- [TASK DETAILS]: Search the entries below for "answer", and copy each line where it appears.

- [DATA]:
######
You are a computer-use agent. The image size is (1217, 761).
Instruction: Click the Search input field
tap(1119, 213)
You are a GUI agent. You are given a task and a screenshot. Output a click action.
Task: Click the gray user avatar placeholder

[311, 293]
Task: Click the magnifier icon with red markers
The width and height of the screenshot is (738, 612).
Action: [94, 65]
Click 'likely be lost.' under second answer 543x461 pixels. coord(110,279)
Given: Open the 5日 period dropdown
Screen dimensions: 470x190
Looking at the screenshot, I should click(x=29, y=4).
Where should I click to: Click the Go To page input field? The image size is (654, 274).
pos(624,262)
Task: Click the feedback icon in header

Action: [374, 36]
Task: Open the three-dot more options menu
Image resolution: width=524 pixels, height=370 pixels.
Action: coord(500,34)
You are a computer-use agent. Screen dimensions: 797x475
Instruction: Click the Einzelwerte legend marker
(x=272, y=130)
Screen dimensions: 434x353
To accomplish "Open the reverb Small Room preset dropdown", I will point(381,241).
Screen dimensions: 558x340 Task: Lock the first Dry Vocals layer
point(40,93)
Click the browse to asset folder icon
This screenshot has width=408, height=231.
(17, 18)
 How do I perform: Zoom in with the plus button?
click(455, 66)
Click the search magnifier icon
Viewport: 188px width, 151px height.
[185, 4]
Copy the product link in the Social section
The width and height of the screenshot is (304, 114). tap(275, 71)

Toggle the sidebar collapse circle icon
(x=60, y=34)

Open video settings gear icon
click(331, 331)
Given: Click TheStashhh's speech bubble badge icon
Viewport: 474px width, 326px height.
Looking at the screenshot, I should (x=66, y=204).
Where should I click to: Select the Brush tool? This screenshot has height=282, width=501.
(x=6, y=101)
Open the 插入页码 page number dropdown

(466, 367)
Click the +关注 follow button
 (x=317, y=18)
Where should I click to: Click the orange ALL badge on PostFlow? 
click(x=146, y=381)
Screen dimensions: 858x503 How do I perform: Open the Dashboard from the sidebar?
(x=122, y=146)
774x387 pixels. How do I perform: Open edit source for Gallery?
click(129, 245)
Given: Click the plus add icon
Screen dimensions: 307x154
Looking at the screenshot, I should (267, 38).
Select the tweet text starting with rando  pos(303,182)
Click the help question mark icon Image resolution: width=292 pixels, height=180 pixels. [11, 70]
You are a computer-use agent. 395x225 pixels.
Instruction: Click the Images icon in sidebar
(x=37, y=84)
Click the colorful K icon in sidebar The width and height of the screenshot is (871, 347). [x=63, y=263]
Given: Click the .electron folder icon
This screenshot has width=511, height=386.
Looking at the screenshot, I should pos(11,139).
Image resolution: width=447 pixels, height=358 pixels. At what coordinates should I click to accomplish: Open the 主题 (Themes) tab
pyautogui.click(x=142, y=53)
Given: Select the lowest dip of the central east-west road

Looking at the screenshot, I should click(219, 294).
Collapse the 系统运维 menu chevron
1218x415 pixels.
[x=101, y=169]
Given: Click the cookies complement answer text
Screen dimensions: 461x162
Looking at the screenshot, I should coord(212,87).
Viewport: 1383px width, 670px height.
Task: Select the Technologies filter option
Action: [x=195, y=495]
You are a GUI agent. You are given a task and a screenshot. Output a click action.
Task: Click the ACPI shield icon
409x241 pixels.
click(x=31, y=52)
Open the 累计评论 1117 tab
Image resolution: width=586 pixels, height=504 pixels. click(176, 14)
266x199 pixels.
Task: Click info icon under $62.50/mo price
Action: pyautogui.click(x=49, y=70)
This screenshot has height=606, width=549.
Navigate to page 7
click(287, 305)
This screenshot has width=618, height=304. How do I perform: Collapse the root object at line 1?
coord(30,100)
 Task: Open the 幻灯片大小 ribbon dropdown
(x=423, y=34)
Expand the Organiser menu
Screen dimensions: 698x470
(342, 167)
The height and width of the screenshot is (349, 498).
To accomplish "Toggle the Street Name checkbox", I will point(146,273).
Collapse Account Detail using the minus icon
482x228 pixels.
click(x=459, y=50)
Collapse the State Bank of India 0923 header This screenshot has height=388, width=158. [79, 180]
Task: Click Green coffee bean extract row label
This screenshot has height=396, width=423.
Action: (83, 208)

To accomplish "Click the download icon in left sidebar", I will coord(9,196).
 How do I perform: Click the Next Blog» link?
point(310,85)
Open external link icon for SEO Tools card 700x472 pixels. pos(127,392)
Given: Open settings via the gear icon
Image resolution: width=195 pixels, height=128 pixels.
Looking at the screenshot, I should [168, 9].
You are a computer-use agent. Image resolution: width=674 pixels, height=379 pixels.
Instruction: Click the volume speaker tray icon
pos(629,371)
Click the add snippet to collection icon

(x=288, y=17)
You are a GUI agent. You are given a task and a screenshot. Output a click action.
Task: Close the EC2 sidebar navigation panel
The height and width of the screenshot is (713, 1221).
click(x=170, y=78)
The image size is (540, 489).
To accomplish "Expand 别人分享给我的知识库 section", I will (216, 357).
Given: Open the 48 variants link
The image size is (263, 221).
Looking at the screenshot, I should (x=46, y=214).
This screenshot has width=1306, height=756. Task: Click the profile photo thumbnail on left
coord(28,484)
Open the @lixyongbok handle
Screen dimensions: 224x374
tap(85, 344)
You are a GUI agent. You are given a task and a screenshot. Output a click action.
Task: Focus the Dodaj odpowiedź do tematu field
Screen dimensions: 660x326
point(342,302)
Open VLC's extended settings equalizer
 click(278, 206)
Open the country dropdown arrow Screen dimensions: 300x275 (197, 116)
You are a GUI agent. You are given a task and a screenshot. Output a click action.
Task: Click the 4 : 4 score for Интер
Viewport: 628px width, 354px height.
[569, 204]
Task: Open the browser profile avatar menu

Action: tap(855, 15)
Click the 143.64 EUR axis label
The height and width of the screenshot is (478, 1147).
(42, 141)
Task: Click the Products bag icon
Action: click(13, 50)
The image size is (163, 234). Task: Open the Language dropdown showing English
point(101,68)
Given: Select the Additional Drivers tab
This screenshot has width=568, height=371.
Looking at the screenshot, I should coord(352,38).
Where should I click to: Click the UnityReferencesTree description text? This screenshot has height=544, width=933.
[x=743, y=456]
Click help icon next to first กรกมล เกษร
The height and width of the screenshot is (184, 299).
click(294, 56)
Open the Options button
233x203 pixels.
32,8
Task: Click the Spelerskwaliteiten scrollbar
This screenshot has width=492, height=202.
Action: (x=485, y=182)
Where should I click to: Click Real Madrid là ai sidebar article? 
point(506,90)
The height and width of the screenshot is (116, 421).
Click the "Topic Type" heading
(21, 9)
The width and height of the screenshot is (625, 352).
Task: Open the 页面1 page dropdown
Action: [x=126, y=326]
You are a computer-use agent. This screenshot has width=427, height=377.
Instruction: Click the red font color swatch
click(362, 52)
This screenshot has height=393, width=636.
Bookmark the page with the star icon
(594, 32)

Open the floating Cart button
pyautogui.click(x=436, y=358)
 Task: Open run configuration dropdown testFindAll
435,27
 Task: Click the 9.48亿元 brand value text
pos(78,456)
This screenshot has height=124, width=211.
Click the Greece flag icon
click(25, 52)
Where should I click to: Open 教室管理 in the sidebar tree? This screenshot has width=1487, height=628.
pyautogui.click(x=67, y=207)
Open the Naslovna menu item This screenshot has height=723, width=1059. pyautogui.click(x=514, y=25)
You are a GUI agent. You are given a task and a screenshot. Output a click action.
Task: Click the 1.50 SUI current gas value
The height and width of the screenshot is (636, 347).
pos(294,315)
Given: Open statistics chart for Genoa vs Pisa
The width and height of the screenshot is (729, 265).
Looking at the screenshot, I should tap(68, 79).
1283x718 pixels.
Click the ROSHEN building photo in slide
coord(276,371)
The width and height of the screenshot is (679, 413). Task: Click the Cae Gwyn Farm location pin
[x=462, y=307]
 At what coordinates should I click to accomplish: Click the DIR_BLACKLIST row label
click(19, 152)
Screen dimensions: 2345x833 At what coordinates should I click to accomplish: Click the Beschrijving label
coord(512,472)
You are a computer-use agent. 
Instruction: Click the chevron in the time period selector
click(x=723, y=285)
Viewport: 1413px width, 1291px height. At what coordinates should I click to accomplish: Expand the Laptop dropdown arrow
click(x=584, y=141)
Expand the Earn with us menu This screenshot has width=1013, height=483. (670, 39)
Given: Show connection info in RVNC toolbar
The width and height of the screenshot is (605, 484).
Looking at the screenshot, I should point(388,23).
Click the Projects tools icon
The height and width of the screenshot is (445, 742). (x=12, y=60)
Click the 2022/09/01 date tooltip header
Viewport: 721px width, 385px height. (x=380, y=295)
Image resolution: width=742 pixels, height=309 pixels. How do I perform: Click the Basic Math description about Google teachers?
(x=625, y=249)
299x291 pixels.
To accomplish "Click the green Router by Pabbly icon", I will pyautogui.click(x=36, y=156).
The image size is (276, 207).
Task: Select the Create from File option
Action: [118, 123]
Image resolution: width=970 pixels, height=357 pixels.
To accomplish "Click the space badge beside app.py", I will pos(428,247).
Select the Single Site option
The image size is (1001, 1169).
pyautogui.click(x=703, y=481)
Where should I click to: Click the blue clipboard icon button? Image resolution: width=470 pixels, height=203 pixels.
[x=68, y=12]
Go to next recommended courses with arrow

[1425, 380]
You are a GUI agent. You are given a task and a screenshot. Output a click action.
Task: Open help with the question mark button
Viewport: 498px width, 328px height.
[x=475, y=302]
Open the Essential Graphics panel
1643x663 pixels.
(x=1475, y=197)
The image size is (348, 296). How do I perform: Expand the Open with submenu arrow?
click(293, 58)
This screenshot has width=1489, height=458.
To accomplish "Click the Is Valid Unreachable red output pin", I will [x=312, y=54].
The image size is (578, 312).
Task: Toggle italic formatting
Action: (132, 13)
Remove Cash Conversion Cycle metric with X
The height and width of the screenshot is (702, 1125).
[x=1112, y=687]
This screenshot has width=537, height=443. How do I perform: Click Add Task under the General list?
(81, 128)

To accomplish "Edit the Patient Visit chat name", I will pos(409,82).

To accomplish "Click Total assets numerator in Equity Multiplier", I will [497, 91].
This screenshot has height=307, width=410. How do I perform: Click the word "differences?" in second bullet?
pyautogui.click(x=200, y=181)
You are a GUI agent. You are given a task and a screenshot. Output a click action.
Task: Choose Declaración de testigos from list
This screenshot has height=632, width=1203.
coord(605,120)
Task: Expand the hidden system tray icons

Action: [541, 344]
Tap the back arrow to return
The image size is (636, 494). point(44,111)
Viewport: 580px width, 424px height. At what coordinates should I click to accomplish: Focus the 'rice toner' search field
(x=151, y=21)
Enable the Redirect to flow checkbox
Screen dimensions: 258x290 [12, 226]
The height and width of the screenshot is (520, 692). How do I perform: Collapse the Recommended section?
######
- [RESPONSE AREA]:
Click 'likely be lost.' under second answer 543x461 pixels. coord(110,279)
Given: Click the cookies complement answer text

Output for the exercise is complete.